**DIRECTIONS FOR THIS TASK**
Retype the data below without altering anything.

**GIVEN RECORDS**
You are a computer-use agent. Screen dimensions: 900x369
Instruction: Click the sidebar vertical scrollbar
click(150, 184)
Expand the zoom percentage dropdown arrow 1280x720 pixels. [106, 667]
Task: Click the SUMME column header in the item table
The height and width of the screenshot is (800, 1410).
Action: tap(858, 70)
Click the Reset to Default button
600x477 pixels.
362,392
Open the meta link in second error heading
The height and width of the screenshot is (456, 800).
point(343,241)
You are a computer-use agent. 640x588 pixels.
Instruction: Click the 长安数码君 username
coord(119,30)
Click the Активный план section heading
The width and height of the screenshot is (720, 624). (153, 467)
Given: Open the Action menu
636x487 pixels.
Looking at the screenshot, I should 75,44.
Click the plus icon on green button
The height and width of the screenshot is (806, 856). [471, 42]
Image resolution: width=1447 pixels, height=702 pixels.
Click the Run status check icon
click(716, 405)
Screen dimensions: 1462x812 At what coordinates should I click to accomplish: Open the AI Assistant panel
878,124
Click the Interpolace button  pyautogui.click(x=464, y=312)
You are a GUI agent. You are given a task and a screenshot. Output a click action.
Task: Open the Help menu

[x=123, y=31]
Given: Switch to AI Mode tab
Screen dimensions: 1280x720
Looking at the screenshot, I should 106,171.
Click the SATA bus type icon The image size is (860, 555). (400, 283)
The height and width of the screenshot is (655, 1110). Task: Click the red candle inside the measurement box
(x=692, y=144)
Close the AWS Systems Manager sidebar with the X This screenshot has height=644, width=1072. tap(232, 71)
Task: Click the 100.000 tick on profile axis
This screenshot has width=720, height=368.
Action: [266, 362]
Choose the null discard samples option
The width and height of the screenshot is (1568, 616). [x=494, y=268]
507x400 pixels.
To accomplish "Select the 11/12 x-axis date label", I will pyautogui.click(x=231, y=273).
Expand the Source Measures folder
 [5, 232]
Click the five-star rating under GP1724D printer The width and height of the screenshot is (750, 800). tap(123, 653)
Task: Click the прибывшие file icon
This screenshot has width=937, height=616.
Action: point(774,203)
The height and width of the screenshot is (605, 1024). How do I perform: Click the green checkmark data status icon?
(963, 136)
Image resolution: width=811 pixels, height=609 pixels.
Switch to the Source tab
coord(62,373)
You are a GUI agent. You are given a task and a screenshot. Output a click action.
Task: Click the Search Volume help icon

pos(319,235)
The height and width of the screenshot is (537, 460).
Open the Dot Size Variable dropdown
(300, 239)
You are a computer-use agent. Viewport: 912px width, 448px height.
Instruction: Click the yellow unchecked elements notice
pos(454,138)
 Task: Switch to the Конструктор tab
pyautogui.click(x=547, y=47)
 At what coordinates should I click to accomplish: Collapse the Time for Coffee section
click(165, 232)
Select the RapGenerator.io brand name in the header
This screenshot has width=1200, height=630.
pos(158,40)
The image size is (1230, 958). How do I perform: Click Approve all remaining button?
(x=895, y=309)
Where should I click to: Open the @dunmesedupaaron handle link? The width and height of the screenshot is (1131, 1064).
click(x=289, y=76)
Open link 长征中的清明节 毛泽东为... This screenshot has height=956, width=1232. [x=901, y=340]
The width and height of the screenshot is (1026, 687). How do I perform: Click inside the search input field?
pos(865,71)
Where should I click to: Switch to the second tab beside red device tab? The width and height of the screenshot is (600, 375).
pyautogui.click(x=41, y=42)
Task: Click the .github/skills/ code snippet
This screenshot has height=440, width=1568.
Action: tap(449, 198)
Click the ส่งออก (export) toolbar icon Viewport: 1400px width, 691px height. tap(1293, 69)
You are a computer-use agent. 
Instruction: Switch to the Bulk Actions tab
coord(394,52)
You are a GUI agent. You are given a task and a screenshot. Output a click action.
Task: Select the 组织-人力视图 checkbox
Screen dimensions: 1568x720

**WRITTEN REPLY**
You are a computer-use agent. Screen dimensions: 900x369
Instruction: Click the sidebar vertical scrollbar
click(150, 184)
Expand the zoom percentage dropdown arrow 1280x720 pixels. [106, 667]
Task: Click the SUMME column header in the item table
The height and width of the screenshot is (800, 1410).
Action: tap(858, 70)
Click the Reset to Default button
600x477 pixels.
362,392
Open the meta link in second error heading
The height and width of the screenshot is (456, 800).
point(343,241)
You are a computer-use agent. 640x588 pixels.
Instruction: Click the 长安数码君 username
coord(119,30)
Click the Активный план section heading
The width and height of the screenshot is (720, 624). (153, 467)
Given: Open the Action menu
636x487 pixels.
Looking at the screenshot, I should 75,44.
Click the plus icon on green button
The height and width of the screenshot is (806, 856). [471, 42]
Image resolution: width=1447 pixels, height=702 pixels.
Click the Run status check icon
click(716, 405)
Screen dimensions: 1462x812 At what coordinates should I click to accomplish: Open the AI Assistant panel
878,124
Click the Interpolace button  pyautogui.click(x=464, y=312)
You are a GUI agent. You are given a task and a screenshot. Output a click action.
Task: Open the Help menu

[x=123, y=31]
Given: Switch to AI Mode tab
Screen dimensions: 1280x720
Looking at the screenshot, I should 106,171.
Click the SATA bus type icon The image size is (860, 555). (400, 283)
The height and width of the screenshot is (655, 1110). Task: Click the red candle inside the measurement box
(x=692, y=144)
Close the AWS Systems Manager sidebar with the X This screenshot has height=644, width=1072. tap(232, 71)
Task: Click the 100.000 tick on profile axis
This screenshot has width=720, height=368.
Action: [266, 362]
Choose the null discard samples option
The width and height of the screenshot is (1568, 616). [x=494, y=268]
507x400 pixels.
To accomplish "Select the 11/12 x-axis date label", I will pyautogui.click(x=231, y=273).
Expand the Source Measures folder
 [5, 232]
Click the five-star rating under GP1724D printer The width and height of the screenshot is (750, 800). tap(123, 653)
Task: Click the прибывшие file icon
This screenshot has width=937, height=616.
Action: point(774,203)
The height and width of the screenshot is (605, 1024). How do I perform: Click the green checkmark data status icon?
(963, 136)
Image resolution: width=811 pixels, height=609 pixels.
Switch to the Source tab
coord(62,373)
You are a GUI agent. You are given a task and a screenshot. Output a click action.
Task: Click the Search Volume help icon

pos(319,235)
The height and width of the screenshot is (537, 460).
Open the Dot Size Variable dropdown
(300, 239)
You are a computer-use agent. Viewport: 912px width, 448px height.
Instruction: Click the yellow unchecked elements notice
pos(454,138)
 Task: Switch to the Конструктор tab
pyautogui.click(x=547, y=47)
 At what coordinates should I click to accomplish: Collapse the Time for Coffee section
click(165, 232)
Select the RapGenerator.io brand name in the header
This screenshot has width=1200, height=630.
pos(158,40)
The image size is (1230, 958). How do I perform: Click Approve all remaining button?
(x=895, y=309)
Where should I click to: Open the @dunmesedupaaron handle link? The width and height of the screenshot is (1131, 1064).
click(x=289, y=76)
Open link 长征中的清明节 毛泽东为... This screenshot has height=956, width=1232. [x=901, y=340]
The width and height of the screenshot is (1026, 687). How do I perform: Click inside the search input field?
pos(865,71)
Where should I click to: Switch to the second tab beside red device tab? The width and height of the screenshot is (600, 375).
pyautogui.click(x=41, y=42)
Task: Click the .github/skills/ code snippet
This screenshot has height=440, width=1568.
Action: tap(449, 198)
Click the ส่งออก (export) toolbar icon Viewport: 1400px width, 691px height. tap(1293, 69)
You are a computer-use agent. 
Instruction: Switch to the Bulk Actions tab
coord(394,52)
You are a GUI agent. You are given a task and a screenshot. Output a click action.
Task: Select the 组织-人力视图 checkbox
Screen dimensions: 1568x720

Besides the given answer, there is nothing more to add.